**REQUIREMENT:** In the lines below, the string "three" may appear; say how many lines hold it and give nothing more.

ENTRIES SUPPLIED below:

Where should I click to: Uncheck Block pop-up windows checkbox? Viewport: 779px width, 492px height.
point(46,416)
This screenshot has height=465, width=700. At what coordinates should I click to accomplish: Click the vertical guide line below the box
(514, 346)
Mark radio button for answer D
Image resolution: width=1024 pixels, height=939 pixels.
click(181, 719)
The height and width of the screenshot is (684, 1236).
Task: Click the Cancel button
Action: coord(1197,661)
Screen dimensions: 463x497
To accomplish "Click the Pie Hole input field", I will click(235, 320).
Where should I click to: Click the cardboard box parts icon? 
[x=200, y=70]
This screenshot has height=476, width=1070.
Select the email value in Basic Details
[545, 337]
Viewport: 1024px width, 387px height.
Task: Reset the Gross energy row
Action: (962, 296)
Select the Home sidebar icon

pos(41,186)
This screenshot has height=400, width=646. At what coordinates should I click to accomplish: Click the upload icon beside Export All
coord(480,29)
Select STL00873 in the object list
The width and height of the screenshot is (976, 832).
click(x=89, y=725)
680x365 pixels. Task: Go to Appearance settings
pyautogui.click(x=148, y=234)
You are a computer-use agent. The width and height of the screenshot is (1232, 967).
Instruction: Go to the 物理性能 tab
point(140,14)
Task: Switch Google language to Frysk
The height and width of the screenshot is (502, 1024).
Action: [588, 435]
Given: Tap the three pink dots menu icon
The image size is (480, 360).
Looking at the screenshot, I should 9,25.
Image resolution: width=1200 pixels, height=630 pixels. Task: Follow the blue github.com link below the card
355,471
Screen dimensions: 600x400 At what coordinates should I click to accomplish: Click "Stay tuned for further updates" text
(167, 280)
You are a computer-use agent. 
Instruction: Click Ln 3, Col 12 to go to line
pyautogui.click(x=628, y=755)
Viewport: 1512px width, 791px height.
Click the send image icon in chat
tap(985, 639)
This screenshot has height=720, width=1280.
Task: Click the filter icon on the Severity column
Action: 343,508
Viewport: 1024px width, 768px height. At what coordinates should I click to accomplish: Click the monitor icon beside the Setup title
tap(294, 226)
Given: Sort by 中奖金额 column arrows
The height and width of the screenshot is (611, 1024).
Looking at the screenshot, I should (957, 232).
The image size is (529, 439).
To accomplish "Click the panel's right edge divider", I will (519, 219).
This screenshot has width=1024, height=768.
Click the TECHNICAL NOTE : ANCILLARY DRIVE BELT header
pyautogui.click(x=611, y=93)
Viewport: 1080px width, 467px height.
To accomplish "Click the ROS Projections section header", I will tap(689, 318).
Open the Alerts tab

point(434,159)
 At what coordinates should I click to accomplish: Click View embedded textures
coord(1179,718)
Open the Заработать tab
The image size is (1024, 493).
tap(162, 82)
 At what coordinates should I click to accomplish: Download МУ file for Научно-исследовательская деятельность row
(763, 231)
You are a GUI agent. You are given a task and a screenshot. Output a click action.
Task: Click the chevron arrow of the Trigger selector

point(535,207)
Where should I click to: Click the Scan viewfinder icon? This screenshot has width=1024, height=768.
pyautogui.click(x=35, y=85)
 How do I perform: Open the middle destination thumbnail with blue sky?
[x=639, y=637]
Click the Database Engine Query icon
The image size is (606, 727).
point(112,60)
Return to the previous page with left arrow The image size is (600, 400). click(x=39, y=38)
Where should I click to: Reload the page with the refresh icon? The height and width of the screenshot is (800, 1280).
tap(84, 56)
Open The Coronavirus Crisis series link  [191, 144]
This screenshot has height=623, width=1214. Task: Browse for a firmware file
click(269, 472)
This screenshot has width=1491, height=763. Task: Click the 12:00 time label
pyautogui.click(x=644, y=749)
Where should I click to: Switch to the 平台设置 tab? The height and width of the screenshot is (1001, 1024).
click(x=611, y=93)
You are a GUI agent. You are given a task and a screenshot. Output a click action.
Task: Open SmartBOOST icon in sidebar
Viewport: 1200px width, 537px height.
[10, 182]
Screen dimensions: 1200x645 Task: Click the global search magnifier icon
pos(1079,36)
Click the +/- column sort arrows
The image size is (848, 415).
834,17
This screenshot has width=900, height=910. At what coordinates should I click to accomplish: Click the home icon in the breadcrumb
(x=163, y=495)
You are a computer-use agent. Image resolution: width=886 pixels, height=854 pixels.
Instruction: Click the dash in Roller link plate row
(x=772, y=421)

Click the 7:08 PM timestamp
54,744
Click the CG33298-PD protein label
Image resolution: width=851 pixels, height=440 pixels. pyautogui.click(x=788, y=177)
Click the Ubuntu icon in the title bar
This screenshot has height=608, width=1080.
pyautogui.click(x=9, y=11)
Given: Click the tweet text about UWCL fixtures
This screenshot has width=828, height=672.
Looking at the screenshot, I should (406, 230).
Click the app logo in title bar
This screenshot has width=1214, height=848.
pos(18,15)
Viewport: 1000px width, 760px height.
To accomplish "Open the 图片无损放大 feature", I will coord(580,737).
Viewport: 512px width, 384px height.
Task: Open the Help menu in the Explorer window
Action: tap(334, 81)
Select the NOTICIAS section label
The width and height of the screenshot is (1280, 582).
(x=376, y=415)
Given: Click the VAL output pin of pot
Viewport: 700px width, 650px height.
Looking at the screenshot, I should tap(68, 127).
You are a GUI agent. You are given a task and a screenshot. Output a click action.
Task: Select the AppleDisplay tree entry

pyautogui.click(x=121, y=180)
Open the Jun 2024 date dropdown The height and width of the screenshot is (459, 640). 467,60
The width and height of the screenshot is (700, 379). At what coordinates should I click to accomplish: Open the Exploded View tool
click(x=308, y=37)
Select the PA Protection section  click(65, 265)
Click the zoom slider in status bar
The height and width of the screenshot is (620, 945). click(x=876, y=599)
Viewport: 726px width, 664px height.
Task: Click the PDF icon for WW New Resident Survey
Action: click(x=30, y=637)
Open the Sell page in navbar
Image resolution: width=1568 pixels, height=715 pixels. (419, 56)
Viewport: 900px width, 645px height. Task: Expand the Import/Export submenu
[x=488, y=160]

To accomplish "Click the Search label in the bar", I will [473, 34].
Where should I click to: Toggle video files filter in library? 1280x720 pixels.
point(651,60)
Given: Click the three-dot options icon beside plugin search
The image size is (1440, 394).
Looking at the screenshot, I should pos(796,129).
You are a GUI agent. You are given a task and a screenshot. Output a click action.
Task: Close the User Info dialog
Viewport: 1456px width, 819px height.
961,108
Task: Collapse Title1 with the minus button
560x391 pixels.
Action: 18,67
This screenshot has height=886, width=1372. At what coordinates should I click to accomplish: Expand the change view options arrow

End of ENTRIES SUPPLIED.

**ANSWER TO THE EXERCISE:** 2